Current Events · Daily Living · Relationship

Seeking an Educated Mind Instead of Emotional Reactions


Our nation is in a fragile state right now. The amount of anger, hate, destruction, hurt, and controversy swirling around is unlike anything I’ve seen in my adult lifetime. It scares me, saddens me, and burdens my heart when I feel helpless to do anything about it.

In reality what we all need most is the redemptive work of Christ in our hearts. Only He can transform our hardness of heart, our anger at “the other side,” our injustice, our unrest. We can talk of and work toward solutions, but in the end, if we don’t have Jesus, real, long-lasting change won’t happen.

But also: He calls believers to live in the midst of a broken, sinful, hurting world and to show by the way they live their lives that there is hope. And that hope is in Him. We are called to do something. We are called to make a difference. We are called to be lights in the dark places.

And one way we can do that is to become more educated about what is really going on and what the core values of the matters are.

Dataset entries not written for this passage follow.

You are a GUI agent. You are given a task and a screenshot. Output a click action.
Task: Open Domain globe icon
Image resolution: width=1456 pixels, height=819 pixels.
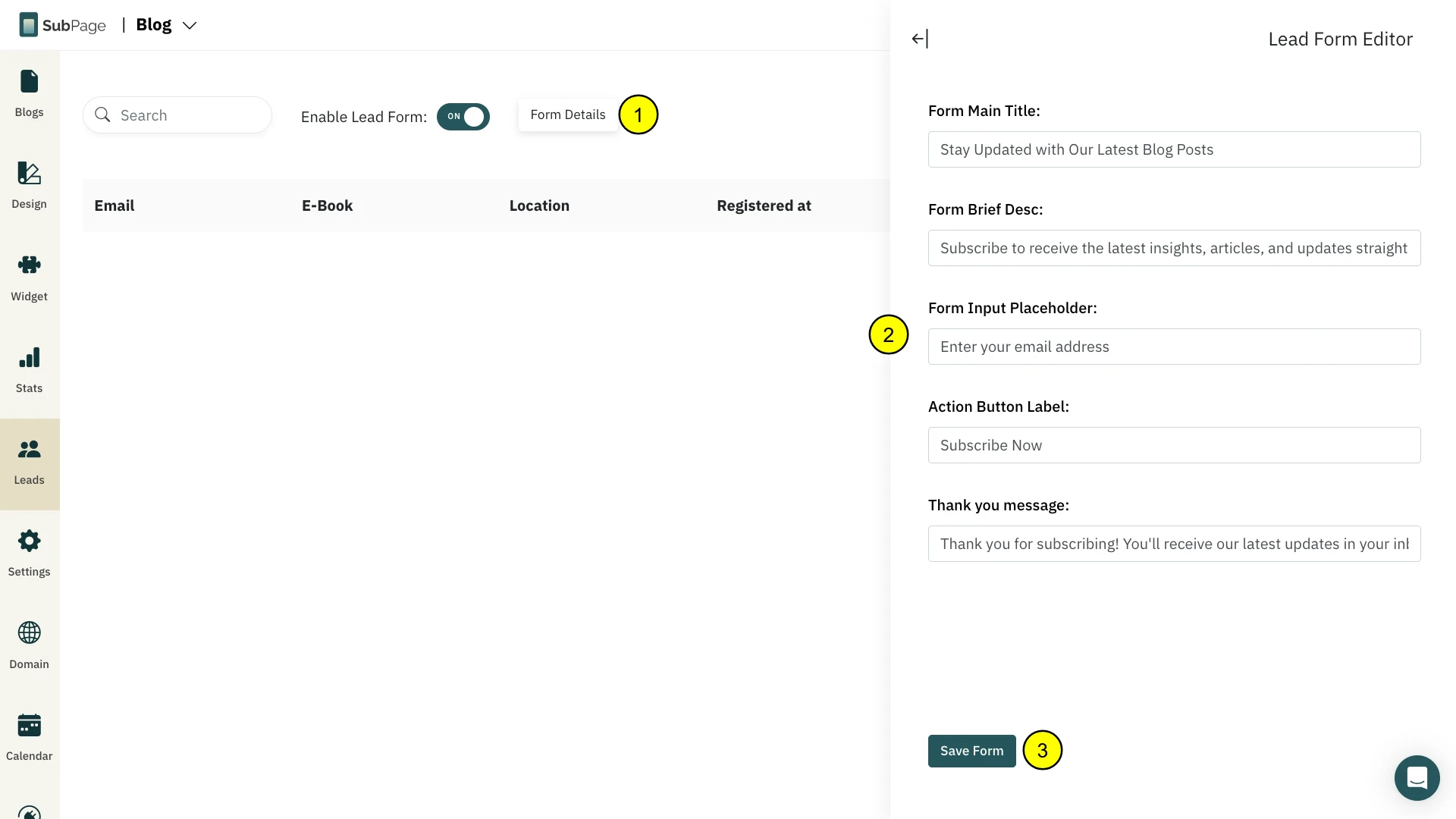pos(29,633)
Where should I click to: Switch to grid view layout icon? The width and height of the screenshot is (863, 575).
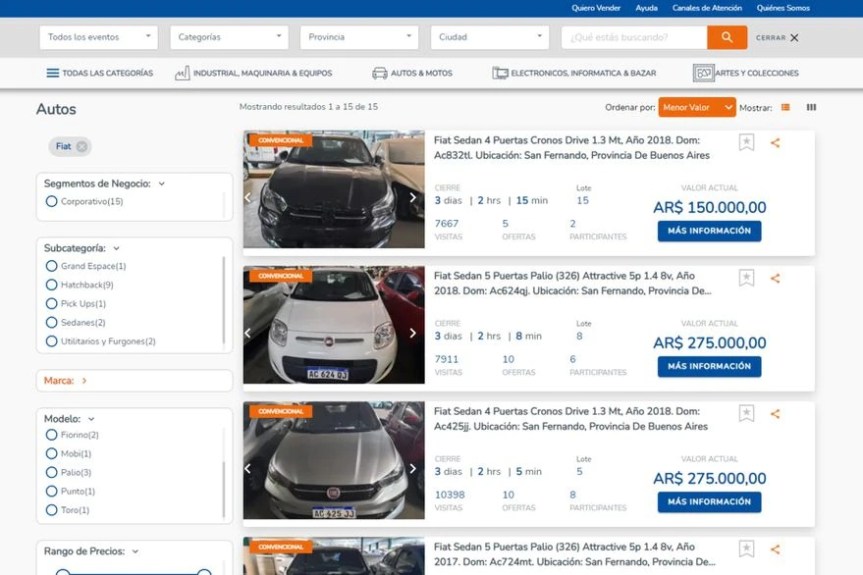click(x=811, y=107)
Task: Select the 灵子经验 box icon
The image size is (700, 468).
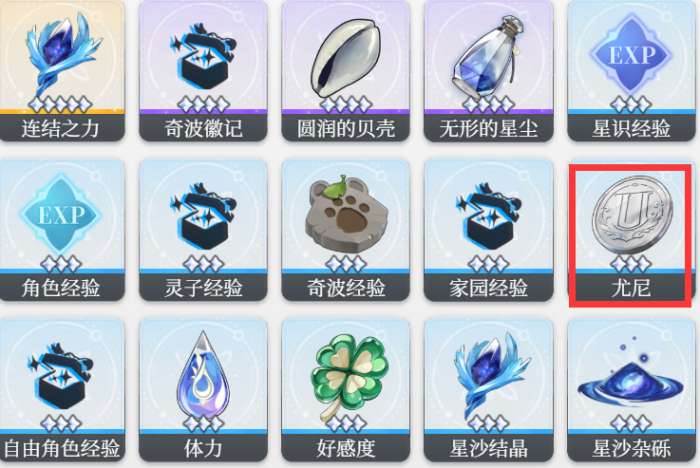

I will fully admit that I have not been great about this most of my adult life. News, politics, and elections were all things that I approached casually without finding out much about them. I felt like I had far more interesting things to do with my life, and I skated around current events, knowing what my basic values were as far as those things went.

But I’ve been brought to a place in my life where that isn’t good enough anymore. And I have challenged myself to do something about it.

The wake-up call has come within the past few months when I have become increasingly alarmed at what I’ve been seeing on social media. It seems that people can form opinions based on a handful of memes, a viral Facebook post, or biased news sources. And so much of what I saw didn’t sit well with me. There were things I just couldn’t bring myself to agree with, but I couldn’t put my finger on why.

And I also didn’t feel educated enough about the issue to speak up myself. I felt I might end up saying something that wasn’t true or that was only based on my emotional reactions to social media feeds. But deep down, I felt frustrated over the lack of reason and logic that was coming out of some posts about panics, pandemics, and protests. The last two aren’t necessarily “bad” in and of themselves, it was just that some news and posts about them felt illogical.

So when faced with this feeling of unrest, I found I could do one of two things:

  1. Go on feeling angry and upset over things I couldn’t explain, including the fact that I felt like I couldn’t speak my objections without being villainized for them OR
  2. Educate myself about the issues, searching for truth based on reason and my values, which would give me the courage to stand up for them, even if others disagreed.

And as I’ve begun this journey, I have tried to listen to both sides of the arguments. I don’t want to exclusively listen to one type of news source over another, although I will end up listening to one more than the other. And as I do, I try to see the values and the contradictions that the “other side” has, because it certainly has both.

I understand the underlying values behind certain strong opinions. I see where that person is coming from, and I choose to believe they have the right intentions, even if I feel like their path of logic ends up contradicting itself or leads to a conclusion that I disagree with.

But I try my best not to “villainize” or stereotype those who hold opposing views from me, for herein lies one of our deepest problems as a nation – people aren’t willing to listen for one minute to a different perspective without getting angry about it. They don’t understand how someone could think differently from them without being an awful person.

At the bottom of it, I most likely share some of their same core values. And yet, I can still disagree with them because I might logically look at the matter another way, and the values might lead me in a different direction, based on what I believe the Bible says about it. Does this make me a bad person? Aside from my inherent sin nature, I would hope that I am also coming from a place of love and not actively trying to hurt another person.

If someone felt otherwise, I hope they would be able to approach me privately and ask to discuss further with me – which I would be happy to do. I might not have all the right answers, but I’m certainly on a path to know my beliefs and values better.

Wouldn’t we have a stronger society if more people sought to intentionally educate themselves about current topics instead of passively taking whatever looks good online?

Wouldn’t we have more thoughtful discussions if we learned to say things like, “I respectfully disagree with you and here’s why,” “I don’t have enough information on that yet to have an opinion,” “I think differently than you, but I still love you,” and “Can you tell me more about why you think that way?”

Wouldn’t we have a more powerful nation of voices if we searched for values based on truth and reason, not just on emotions and popular trends?

Let’s learn to stop censoring and blocking things we don’t like online like a child sticking his fingers in his ears and saying “la-la-la-la.” Let’s learn to allow different viewpoints to exist alongside each other, listen to one another, and see the worth of the actual person behind the online post.

It seems a difficult fight. But it also seems worth it to work towards healing in our nation.

I’m ready to jump in. And I pray that you might join me.